It's hard to tell what the best representation is if you don't know what the operations that you are going to perform are. If all you are going to do is I/O of bitstrings, then [Bool] could be great. If you need to do bitwise boolean ops then Integer is a wise choice. -- Lennart On Sep 14, 2006, at 21:35 , Thomas Conway wrote:
Hi all,
I'm doing some work with ASN.1, and I'm thinking about how to represent the type "BIT STRING".
The obvious, and inefficient representation would be
type BitString = [Bool]
A reasonable sparse representation might be
type BitString = [Integer] where the integers represent the positions of the non-zero bits, but other implementations (e.g.

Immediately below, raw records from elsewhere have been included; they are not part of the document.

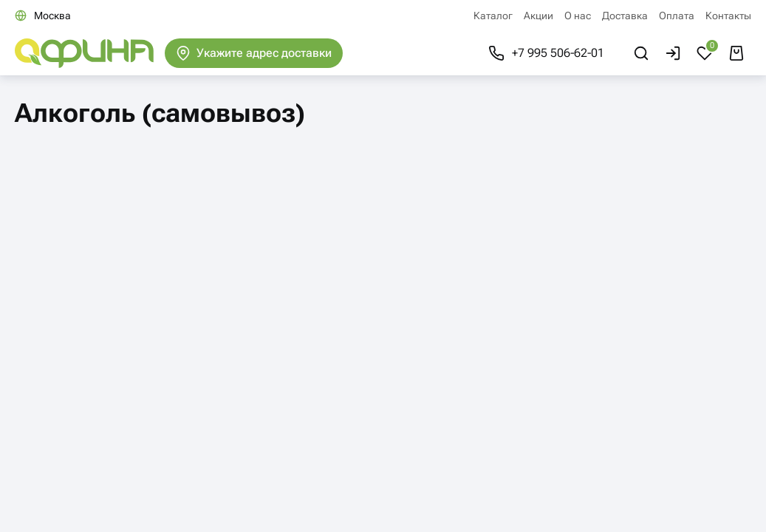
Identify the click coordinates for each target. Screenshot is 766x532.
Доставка (625, 16)
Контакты (728, 16)
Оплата (677, 16)
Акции (538, 16)
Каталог (493, 16)
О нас (578, 16)
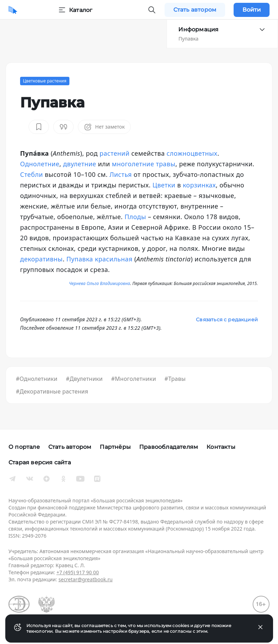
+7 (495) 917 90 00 (78, 572)
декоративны (41, 259)
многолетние (133, 164)
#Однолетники (37, 379)
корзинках (199, 185)
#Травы (175, 379)
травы (165, 164)
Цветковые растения (45, 81)
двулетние (80, 164)
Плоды (135, 217)
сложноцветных (192, 153)
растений (115, 153)
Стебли (31, 174)
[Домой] (13, 10)
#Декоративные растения (52, 391)
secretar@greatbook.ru (86, 579)
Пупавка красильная (99, 259)
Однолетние (40, 164)
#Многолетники (133, 379)
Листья (121, 174)
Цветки (164, 185)
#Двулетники (84, 379)
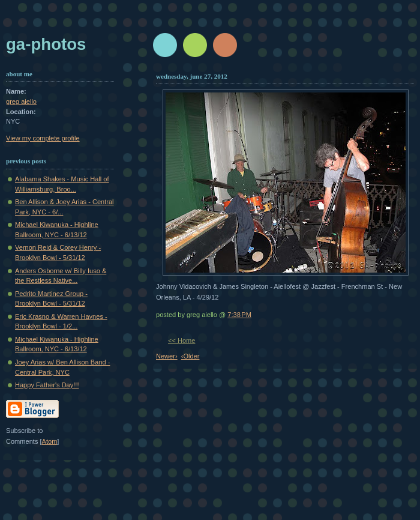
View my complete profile (43, 138)
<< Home (181, 340)
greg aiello (21, 101)
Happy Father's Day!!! (47, 385)
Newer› (167, 356)
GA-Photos (46, 44)
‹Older (190, 356)
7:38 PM (239, 315)
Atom (50, 441)
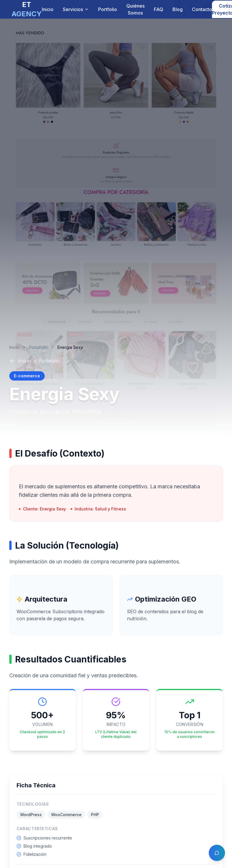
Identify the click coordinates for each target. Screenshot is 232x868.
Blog (178, 9)
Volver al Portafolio (35, 361)
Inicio (47, 9)
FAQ (158, 9)
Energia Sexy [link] (70, 347)
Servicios (76, 9)
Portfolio (108, 9)
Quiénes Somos (136, 9)
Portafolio (38, 347)
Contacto (202, 9)
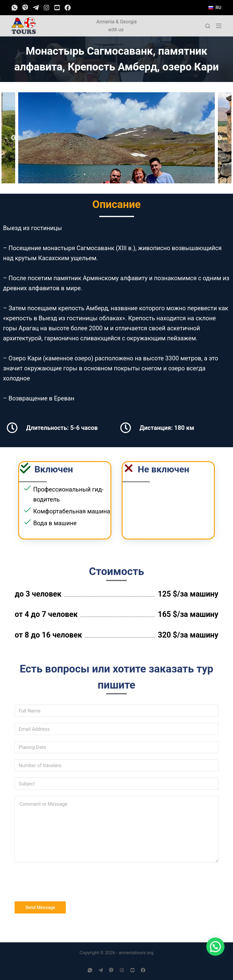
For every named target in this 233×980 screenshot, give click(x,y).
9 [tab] (148, 174)
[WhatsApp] (14, 8)
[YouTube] (57, 8)
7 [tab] (130, 174)
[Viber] (25, 8)
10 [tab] (157, 174)
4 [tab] (103, 174)
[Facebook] (68, 8)
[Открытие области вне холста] (219, 26)
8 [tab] (139, 174)
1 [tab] (76, 174)
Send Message (40, 907)
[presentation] (60, 880)
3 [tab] (94, 174)
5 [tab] (112, 174)
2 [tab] (85, 174)
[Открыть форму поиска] (208, 26)
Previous (14, 138)
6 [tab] (121, 174)
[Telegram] (36, 8)
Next (219, 138)
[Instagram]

C & C++ based ones) mostly seem to use dense representations, and there are certain predictability advantages to be had by following existing implementations in this regard.

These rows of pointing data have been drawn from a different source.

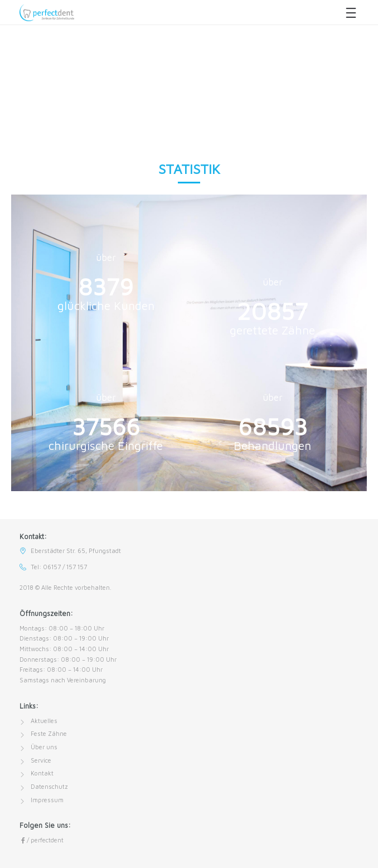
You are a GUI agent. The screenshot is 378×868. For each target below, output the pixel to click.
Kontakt (42, 773)
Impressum (47, 799)
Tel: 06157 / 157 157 (59, 566)
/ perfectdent (41, 840)
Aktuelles (44, 720)
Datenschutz (49, 786)
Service (41, 760)
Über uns (44, 746)
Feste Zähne (49, 733)
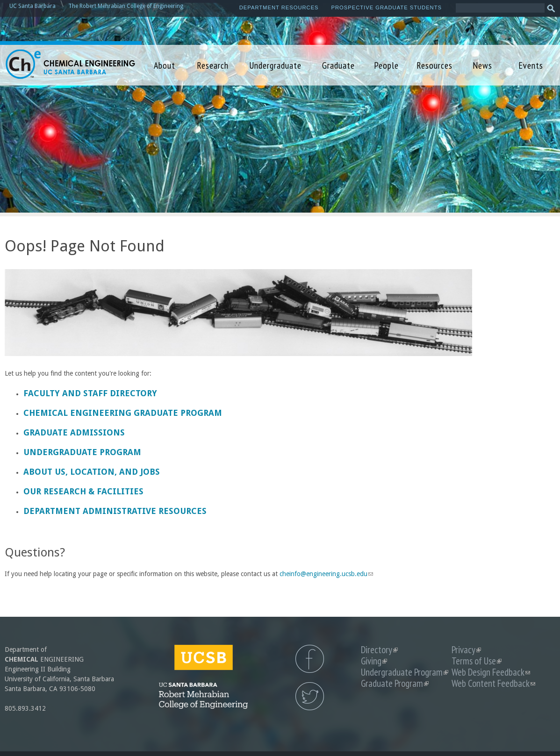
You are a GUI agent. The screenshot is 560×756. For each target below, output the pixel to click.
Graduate (338, 65)
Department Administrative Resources (115, 511)
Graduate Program (395, 683)
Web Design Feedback (491, 672)
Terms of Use (476, 661)
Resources (434, 65)
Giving (374, 661)
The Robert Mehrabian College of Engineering (126, 6)
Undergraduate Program (82, 452)
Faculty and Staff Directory (90, 393)
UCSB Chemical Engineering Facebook (309, 659)
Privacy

But given that a value of type BIT STRING is allowed to have leading 0 bits, which have no semantic effect, another representation would be
type BitString = [Word64] (I'm a modern type, and believe in 64bit computing ;-), but you could use Word32 if you liked).
However, after a few moments' consideration, I realized, that if I was going to use a representation like that, I could probably use
type BitString = Integer which already has [I assume] a carefully optimized implementation. Also, it ends up being significantly more strict than a list representation, which is probably a good thing in most situations.
My question for all present is: Have I missed either a problem with using Integer, or have I overlooked a better representation?